HL7 Structured Product Labeling – Electronic Prescribing Information for Provider Order Entry Decision Support

Abstract

Prescribing errors are an important cause of adverse events, and lack of knowledge of the drug is a root cause for prescribing errors. The FDA is issuing new regulations that will make the drug labels much more useful not only to physicians, but also to computerized order entry systems that support physicians to practice safe prescribing. For this purpose, FDA works with HL7 to create the Structured Product Label (SPL) standard that includes a document format as well as a drug knowledge representation, this poster introduces the basic concepts of SPL.

Introduction

In outpatient practice, the most common type of adverse events are drug events. Foster, Bates et al.¹ found 66% of all adverse events 3 weeks post hospitalization were adverse drug events, and a total of 4%–9% of patients had preventable adverse events. Lindley et al.² found that of elderly patients admitted to a hospital 27% of the patients had adverse drug events of which 47% was due to contra-indicated or unnecessary drugs. Leape, Bates et al. found that about half of the errors leading to actual preventable adverse drug events occur during in ordering. Leading root causes are lack of knowledge of the drug (36%) and lack of information about the patient (31%) at the time of prescribing.
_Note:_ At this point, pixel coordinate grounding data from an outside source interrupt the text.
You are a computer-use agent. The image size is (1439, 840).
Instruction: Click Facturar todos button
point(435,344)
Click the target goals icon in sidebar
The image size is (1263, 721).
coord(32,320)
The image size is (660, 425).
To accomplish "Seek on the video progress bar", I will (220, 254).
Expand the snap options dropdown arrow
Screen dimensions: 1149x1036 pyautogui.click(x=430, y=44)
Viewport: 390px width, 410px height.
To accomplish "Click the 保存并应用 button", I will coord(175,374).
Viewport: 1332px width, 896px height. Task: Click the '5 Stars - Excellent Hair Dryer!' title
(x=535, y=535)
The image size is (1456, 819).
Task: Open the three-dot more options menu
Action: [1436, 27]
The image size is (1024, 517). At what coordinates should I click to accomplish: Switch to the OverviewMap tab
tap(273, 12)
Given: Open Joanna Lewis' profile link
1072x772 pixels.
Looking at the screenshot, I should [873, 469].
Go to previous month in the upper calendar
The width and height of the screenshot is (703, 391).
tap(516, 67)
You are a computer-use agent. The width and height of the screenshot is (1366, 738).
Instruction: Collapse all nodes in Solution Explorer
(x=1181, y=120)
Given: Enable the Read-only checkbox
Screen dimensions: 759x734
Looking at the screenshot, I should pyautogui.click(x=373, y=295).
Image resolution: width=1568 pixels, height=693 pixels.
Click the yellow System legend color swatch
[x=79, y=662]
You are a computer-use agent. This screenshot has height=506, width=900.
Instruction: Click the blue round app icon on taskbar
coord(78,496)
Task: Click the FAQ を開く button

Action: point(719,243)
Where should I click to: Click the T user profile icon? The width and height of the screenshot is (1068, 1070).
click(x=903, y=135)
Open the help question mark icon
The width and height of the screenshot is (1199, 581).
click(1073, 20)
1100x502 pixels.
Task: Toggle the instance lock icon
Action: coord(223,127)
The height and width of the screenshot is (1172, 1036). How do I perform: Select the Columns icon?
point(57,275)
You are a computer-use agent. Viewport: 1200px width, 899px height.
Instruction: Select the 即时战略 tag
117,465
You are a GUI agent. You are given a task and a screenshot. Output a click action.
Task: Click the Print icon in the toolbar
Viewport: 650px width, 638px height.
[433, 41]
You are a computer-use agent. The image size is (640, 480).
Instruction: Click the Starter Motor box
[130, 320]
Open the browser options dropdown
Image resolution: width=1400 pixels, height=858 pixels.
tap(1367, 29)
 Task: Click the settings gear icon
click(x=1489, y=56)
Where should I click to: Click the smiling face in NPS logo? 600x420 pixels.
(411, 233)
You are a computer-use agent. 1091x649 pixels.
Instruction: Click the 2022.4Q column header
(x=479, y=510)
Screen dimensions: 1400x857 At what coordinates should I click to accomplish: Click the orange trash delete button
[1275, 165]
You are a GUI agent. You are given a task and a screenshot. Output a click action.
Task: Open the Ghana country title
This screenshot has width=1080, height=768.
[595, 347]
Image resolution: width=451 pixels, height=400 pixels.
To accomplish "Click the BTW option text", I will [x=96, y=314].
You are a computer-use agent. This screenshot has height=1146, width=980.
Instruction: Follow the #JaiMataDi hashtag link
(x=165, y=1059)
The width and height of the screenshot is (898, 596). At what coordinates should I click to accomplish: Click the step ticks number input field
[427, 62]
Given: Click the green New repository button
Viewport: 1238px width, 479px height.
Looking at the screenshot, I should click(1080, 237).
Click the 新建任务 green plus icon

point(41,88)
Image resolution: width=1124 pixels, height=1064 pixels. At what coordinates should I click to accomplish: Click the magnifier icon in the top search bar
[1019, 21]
The U.S. Food and Drug Administration is addressing the problem of lack of knowledge of the drugs with new regulations to both reorganize the content of labeling to better meet the prescribing practitioners needs (Physicians’ Labeling Rule, PLR³) and create drug information in electronic form using the HL7 standard Structured Product Labeling (SPL). In its second release, SPL will be used not only for the distribution of human readable text, but also for encoding strategically important data elements that can drive decision-support functions in computerized provider order entry (CPOE) systems. The author of this poster is principle designer of the SPL specification.

Methods

Prescribing Information Highlights

The approach of the PLR and SPL is to structure the text of the label in logical sections and sub-sections, each addressing a specific topic (e.g., each indication is discussed in its own sub-section.) Each sub-section contains an excerpt that consists of both a short fragment of text and a structured representation of the critical knowledge conveyed by that sub-section. The text fragment is mounted into a “Highlights” section that summarizes the prescribing information on a half page at the top of the displayed label document, so a prescribing provider can cross-check quickly for the most critical safety issues. The structured representation of the knowledge can drive a CPOE system to assist the physician in creating prescriptions more efficiently and safely, including validating proper indication, checking for dosage errors, contraindications and interactions.

Knowledge Representation

The philosophy behind the SPL knowledge representation is that encoding of drug knowledge should be comparable to electronic drug prescriptions, both in structure of the information and in the use of vocabulary. This is achieved by using the HL7 Reference Information Model (RIM) and by keeping SPL modeling in close alignment with the HL7 pharmacy order domain model. The HL7 RIM allows to use the same data structures for capturing either electronic prescriptions or general normative drug knowledge by changing just one attribute (Act moodCode)⁴. Thus, in the center of SPL clinical drug knowledge is the Substance Administration class as a definition of a safe and effective use of the drug, considering indication, dosage, and issues requiring special caution.